The Intellect of Europe, 18th Century edition: England vs. Scotland

Schooling is something that most everybody must go through while growing up. Education is a key fundamental piece to growing up, whether we like it or not but there was once a time when education was only for the wealthy. Thankfully those days have been left in the past. Different assets of education were favored in London when compared to those favored in Scotland. The gentry of London preferred more literary intellect, whereas those in Scotland preferred the sciences. I am not saying that the Scottish did not also enjoy a good work of literature, they are the birth people of Sir Walter Scott, but they show a greater stress on the celebration of other areas of academia. London did also have their Royal Society, but they pay homage to great authors above all else.

Poet’s Corner- Westminster Abbey Google Image search

Intellect was always an important feature for people in England to have, especially those gifted in the ways of the pen (authors that is). This is evident by the Poets Corner within Westminster Abbey. Poets corner is a section of the abbey that is dedicated to memorials of a plethora of literary intellectuals. Some of the people memorialized within this area include William Shakespeare, Jane Austen, Robert Southey, Geoffrey Chaucer, and Sir Walter Scott. Westminster Abbey is the place where English Royalty worship, get married, hold their coronations, have their funerals and for some even keep as their final resting place. In essence the Abbey is a place that was built by Royalty for Royalty, but there is a special place reserved for certain intellectuals. If an author is deemed well enough a memorial may be erected on the walls, or on the floor of Poets Corner for all to see.

Within the readings we did for class before our trip, we read selections from Tobias Smollet’s “The Exbedition of Humphry Clinker”. One of the sections that we read was when the party makes their way into London and whilst in London Jerry Melford spent one of his evenings in the company of a large group of authors. The fact that Smollet chooses to write about a large group of authors converging in London for a dinner party, helps to show that authors are an important group of people for the English. Mr. Melford spend his entire night with a group of unique and outlandish characters, all of whom are authors. It is just amazing to me that Smollet would spend around ten pages discussing one characters night with a group of authors. This goes to show me that their is a great importance on authors in London.

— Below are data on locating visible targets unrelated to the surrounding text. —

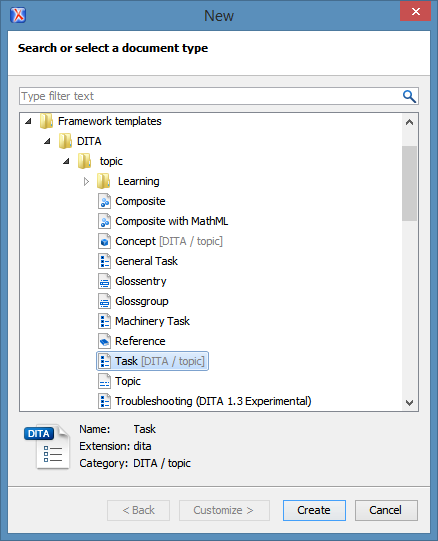The width and height of the screenshot is (438, 541).
Task: Select the Topic template icon
Action: [104, 381]
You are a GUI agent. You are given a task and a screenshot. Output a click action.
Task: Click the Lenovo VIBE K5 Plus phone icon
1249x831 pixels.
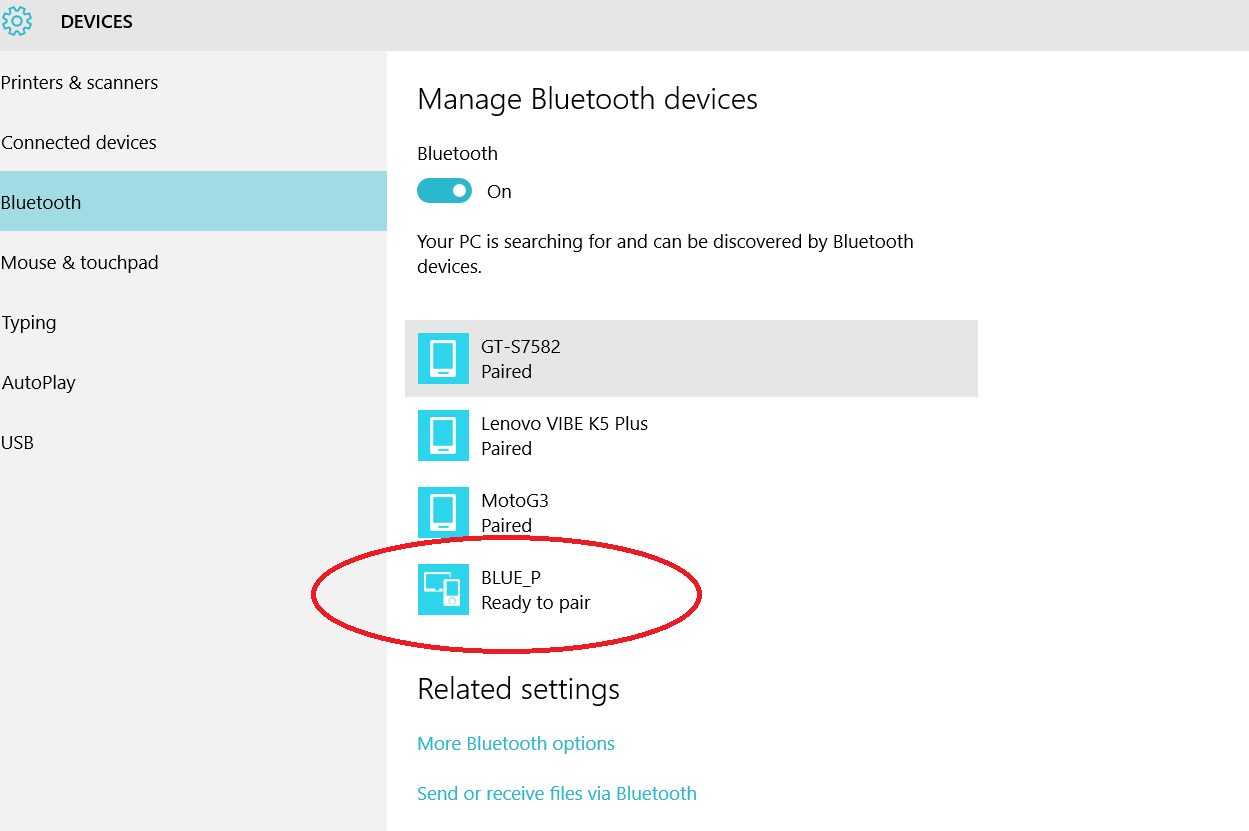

The main portion of John Soane’s book collection. Google Image search

As young gentlemen were on the tour of the continent, one of their destinations in London would be to John Soane’s house. Soane was a famous architect, one of his greatest accomplishments being the Bank of England. Within Soane’s house is a collection of items worthy of any museums. Soane’s collections ranged from books, to paintings including his own architectural designs, to moldings and pottery. Soane also had a sarcophagus in his downstairs. Soane is said to have a “Gentleman’s collection” when it comes to his books. While walking through his house one may see books located in almost every room. Within his displays of books, Soane has whole collections of books on architecture, encyclopedias, large tombs full of works by Wiliam Shakespeare, and many other books in a variety of languages.

Portrait of James Hutton by Sir Henry Raeburn Google Image search

For a long time Scotland’s history was passed down by word of mouth, or storytelling. They had bards that would travel around from castle to castle telling various stories pertaining to the history of Scotland. Even to this day the Scots are well suited to telling stories (As can be personally noted by myself due to the pleasure of taking a Hairy Coo tour with an amazing storytelling driver, Andrew). But the Scots take great importance in the other areas of academia, such as science. The Scottish National Portrait Gallery has an entire exhibit dedicated to enlightenment. One of the portraits that stood out to me was a portrait of James Hutton, painted by Sir Henry Raeburn. Hutton is depicted as sitting without his wig in his studio surrounded by the tools used in his geologic research. I found the lack of wig important, it showed to me that he put aside the physical demands of society in order to work on his findings in geology. Science was a very important topic back then as it is now. People wanted to learn more about the world they lived in, and how things worked. People were so fascinated with the sciences that women would wear magnifying glasses around their wrists so that they may study anything interesting that may have crossed their path.

While reading Johnson’s “Journey to the Western Islands of Scotland” I believe I have found the reason why authors where not held as highly as other intellectuals. Johnson speaks about the storytelling of the Scots, and how he is told one story by one person, but then the next day he is told a different version of the same story by another person! How confusing it would have been to be told different versions of the same story and not know which one is true! No wonder they don’t write anything down! In all reality I do not truthfully know why authors are not held in as high regards as they are in England. What I do know is that both England and Scotland show great admiration for those who succeed in the world of academics.

I also know that by having the opportunity to travel to both of these beautiful countries has been life changing to me. Being able to visit the places that I had mentioned earlier in my blog, was amazing. I learned so much by going into Soane’s house and visiting Westminster Abbey and the National Portrait gallery,and all of the other destinations that we went to. It was all surreal and if I had the chance to do it again, I would in a heartbeat!